### Assignment
Write the entries below again, precisely as they appear.

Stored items
----------------
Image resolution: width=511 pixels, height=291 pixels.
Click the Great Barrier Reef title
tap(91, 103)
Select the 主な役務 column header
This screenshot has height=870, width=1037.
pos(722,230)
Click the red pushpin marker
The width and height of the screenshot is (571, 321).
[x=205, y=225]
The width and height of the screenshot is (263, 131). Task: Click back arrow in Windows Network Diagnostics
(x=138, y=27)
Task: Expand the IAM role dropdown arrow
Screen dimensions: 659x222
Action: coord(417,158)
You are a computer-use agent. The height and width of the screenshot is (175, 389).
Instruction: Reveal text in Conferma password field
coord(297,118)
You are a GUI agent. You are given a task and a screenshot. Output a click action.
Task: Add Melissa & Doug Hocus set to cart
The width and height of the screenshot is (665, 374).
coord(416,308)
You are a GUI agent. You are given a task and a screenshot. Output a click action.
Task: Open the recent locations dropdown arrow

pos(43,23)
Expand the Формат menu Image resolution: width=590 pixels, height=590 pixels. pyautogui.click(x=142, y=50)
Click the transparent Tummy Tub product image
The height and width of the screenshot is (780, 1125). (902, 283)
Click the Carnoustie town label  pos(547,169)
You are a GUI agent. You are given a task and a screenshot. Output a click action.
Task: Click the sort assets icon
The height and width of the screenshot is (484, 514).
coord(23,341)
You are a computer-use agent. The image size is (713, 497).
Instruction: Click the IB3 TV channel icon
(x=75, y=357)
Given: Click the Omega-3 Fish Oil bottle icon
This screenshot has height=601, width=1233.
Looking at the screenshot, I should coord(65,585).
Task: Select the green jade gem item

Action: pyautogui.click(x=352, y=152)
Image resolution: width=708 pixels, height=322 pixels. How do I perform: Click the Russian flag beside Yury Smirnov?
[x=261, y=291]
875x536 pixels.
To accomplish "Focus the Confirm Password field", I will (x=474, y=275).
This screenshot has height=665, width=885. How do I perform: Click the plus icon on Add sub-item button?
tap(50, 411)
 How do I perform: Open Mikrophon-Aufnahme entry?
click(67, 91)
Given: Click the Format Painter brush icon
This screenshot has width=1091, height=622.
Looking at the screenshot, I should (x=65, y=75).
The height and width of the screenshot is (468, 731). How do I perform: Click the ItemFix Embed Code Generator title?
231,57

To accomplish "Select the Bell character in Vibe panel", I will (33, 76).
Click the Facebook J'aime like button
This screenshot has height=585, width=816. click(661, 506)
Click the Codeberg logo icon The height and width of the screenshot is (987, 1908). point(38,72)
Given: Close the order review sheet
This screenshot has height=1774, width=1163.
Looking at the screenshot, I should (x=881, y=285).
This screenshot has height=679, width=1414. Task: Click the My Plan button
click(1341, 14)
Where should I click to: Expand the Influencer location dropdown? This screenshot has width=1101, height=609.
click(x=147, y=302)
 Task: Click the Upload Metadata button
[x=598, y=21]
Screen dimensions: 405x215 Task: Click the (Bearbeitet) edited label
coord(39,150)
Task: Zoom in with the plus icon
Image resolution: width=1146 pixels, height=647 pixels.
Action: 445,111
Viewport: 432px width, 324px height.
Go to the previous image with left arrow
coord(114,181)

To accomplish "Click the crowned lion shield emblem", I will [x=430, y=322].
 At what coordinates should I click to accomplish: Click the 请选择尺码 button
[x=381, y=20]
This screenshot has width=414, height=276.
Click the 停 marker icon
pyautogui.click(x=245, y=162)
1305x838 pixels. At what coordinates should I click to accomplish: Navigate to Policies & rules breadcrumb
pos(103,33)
----------------
### Expected answer
Image resolution: width=511 pixels, height=291 pixels.
Click the Great Barrier Reef title
tap(91, 103)
Select the 主な役務 column header
This screenshot has height=870, width=1037.
pos(722,230)
Click the red pushpin marker
The width and height of the screenshot is (571, 321).
[x=205, y=225]
The width and height of the screenshot is (263, 131). Task: Click back arrow in Windows Network Diagnostics
(x=138, y=27)
Task: Expand the IAM role dropdown arrow
Screen dimensions: 659x222
Action: coord(417,158)
You are a computer-use agent. The height and width of the screenshot is (175, 389).
Instruction: Reveal text in Conferma password field
coord(297,118)
You are a GUI agent. You are given a task and a screenshot. Output a click action.
Task: Add Melissa & Doug Hocus set to cart
The width and height of the screenshot is (665, 374).
coord(416,308)
You are a GUI agent. You are given a task and a screenshot. Output a click action.
Task: Open the recent locations dropdown arrow

pos(43,23)
Expand the Формат menu Image resolution: width=590 pixels, height=590 pixels. pyautogui.click(x=142, y=50)
Click the transparent Tummy Tub product image
The height and width of the screenshot is (780, 1125). (902, 283)
Click the Carnoustie town label  pos(547,169)
You are a GUI agent. You are given a task and a screenshot. Output a click action.
Task: Click the sort assets icon
The height and width of the screenshot is (484, 514).
coord(23,341)
You are a computer-use agent. The image size is (713, 497).
Instruction: Click the IB3 TV channel icon
(x=75, y=357)
Given: Click the Omega-3 Fish Oil bottle icon
This screenshot has height=601, width=1233.
Looking at the screenshot, I should coord(65,585).
Task: Select the green jade gem item

Action: pyautogui.click(x=352, y=152)
Image resolution: width=708 pixels, height=322 pixels. How do I perform: Click the Russian flag beside Yury Smirnov?
[x=261, y=291]
875x536 pixels.
To accomplish "Focus the Confirm Password field", I will (x=474, y=275).
This screenshot has height=665, width=885. How do I perform: Click the plus icon on Add sub-item button?
tap(50, 411)
 How do I perform: Open Mikrophon-Aufnahme entry?
click(67, 91)
Given: Click the Format Painter brush icon
This screenshot has width=1091, height=622.
Looking at the screenshot, I should (x=65, y=75).
The height and width of the screenshot is (468, 731). How do I perform: Click the ItemFix Embed Code Generator title?
231,57

To accomplish "Select the Bell character in Vibe panel", I will (33, 76).
Click the Facebook J'aime like button
This screenshot has height=585, width=816. click(661, 506)
Click the Codeberg logo icon The height and width of the screenshot is (987, 1908). point(38,72)
Given: Close the order review sheet
This screenshot has height=1774, width=1163.
Looking at the screenshot, I should (x=881, y=285).
This screenshot has height=679, width=1414. Task: Click the My Plan button
click(1341, 14)
Where should I click to: Expand the Influencer location dropdown? This screenshot has width=1101, height=609.
click(x=147, y=302)
 Task: Click the Upload Metadata button
[x=598, y=21]
Screen dimensions: 405x215 Task: Click the (Bearbeitet) edited label
coord(39,150)
Task: Zoom in with the plus icon
Image resolution: width=1146 pixels, height=647 pixels.
Action: 445,111
Viewport: 432px width, 324px height.
Go to the previous image with left arrow
coord(114,181)

To accomplish "Click the crowned lion shield emblem", I will [x=430, y=322].
 At what coordinates should I click to accomplish: Click the 请选择尺码 button
[x=381, y=20]
This screenshot has width=414, height=276.
Click the 停 marker icon
pyautogui.click(x=245, y=162)
1305x838 pixels. At what coordinates should I click to accomplish: Navigate to Policies & rules breadcrumb
pos(103,33)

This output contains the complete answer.